◆ **DIRECTIONS**
What you return must be an exact copy of the lines in the listing below between the line holding "You are a GUI" and the line holding "The image size is (975, 698).", inclusive, and nothing more.

◆ **DATA**
%%
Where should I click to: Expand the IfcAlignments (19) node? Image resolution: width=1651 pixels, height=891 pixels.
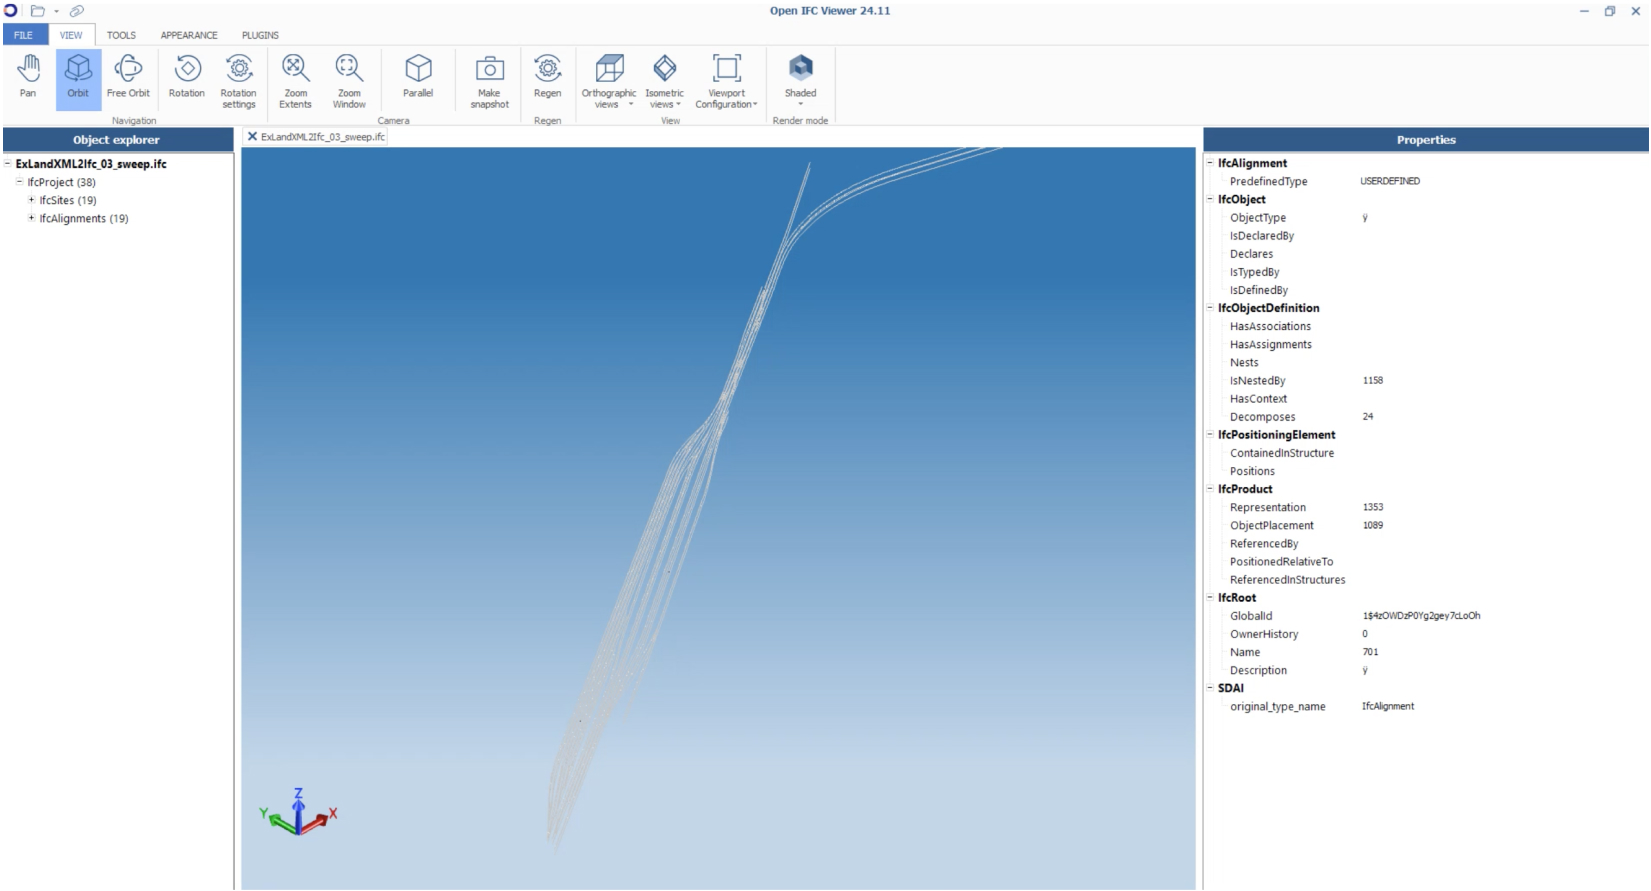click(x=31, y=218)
%%
%%
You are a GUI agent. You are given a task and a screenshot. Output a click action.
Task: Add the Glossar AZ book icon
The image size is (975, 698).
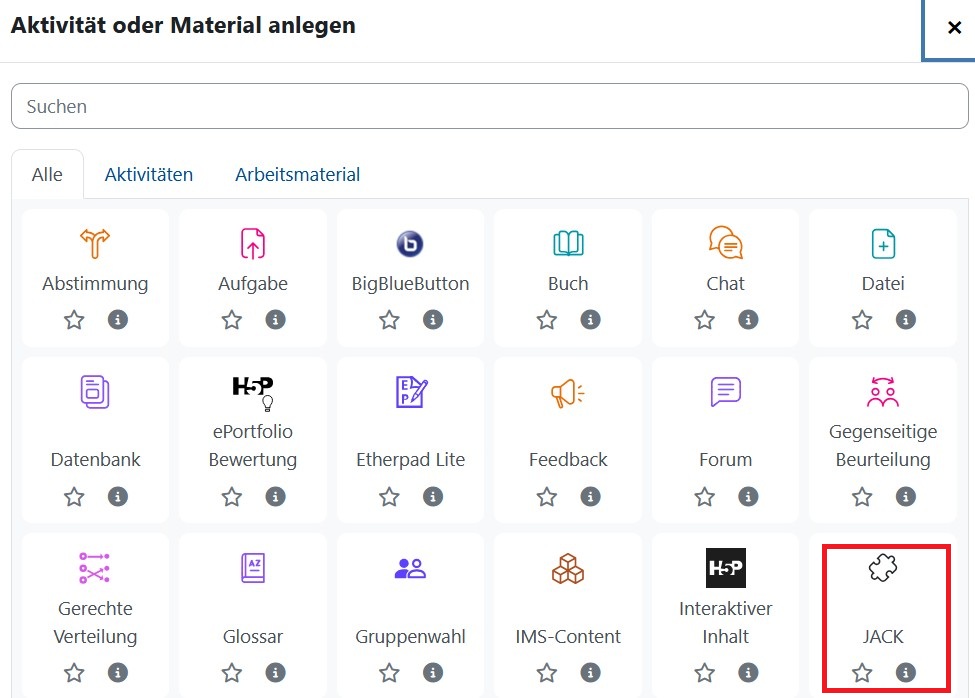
%%
%%
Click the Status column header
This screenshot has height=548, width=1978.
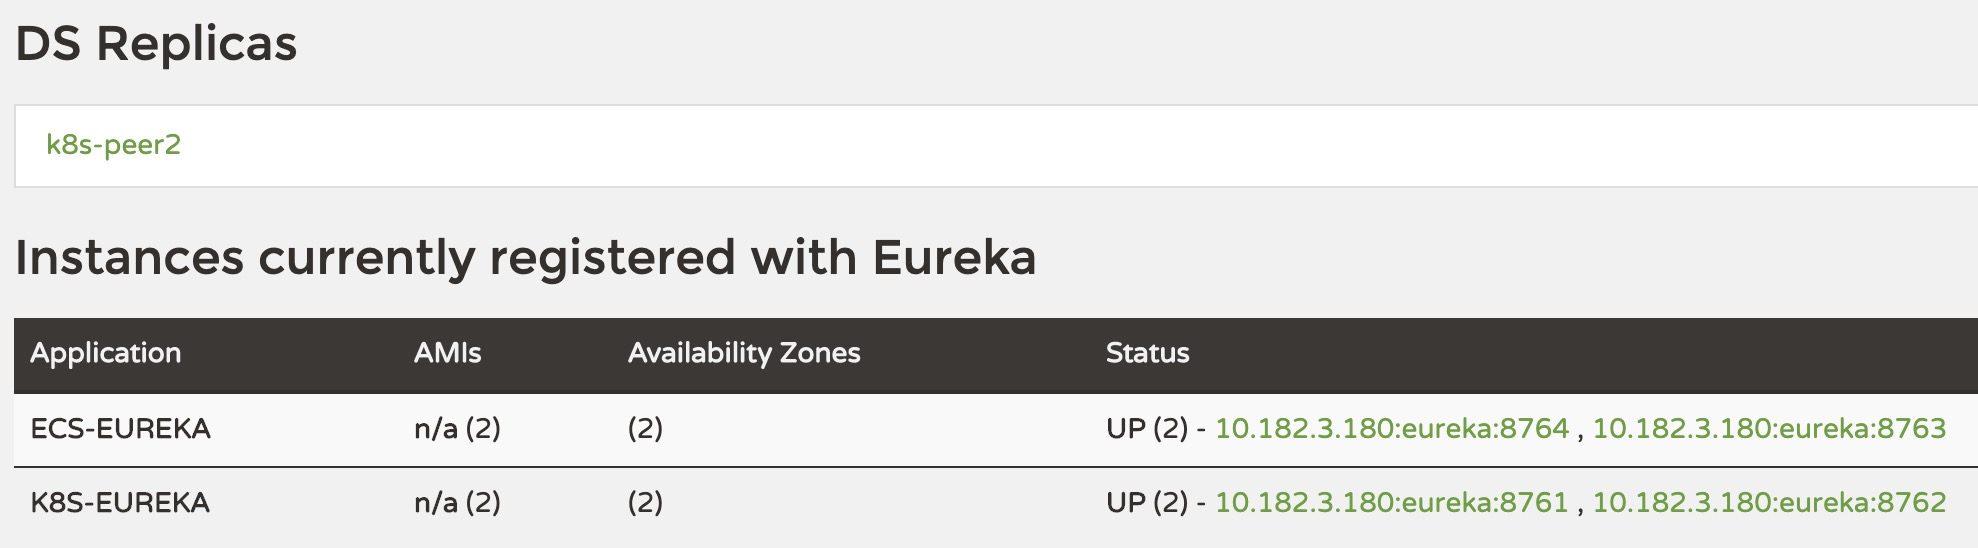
%%
◆ **ANSWER BELOW**
You are a GUI agent. You are given a task and a screenshot. Output a click action.
Task: Add the Glossar AZ book icon
The image size is (975, 698).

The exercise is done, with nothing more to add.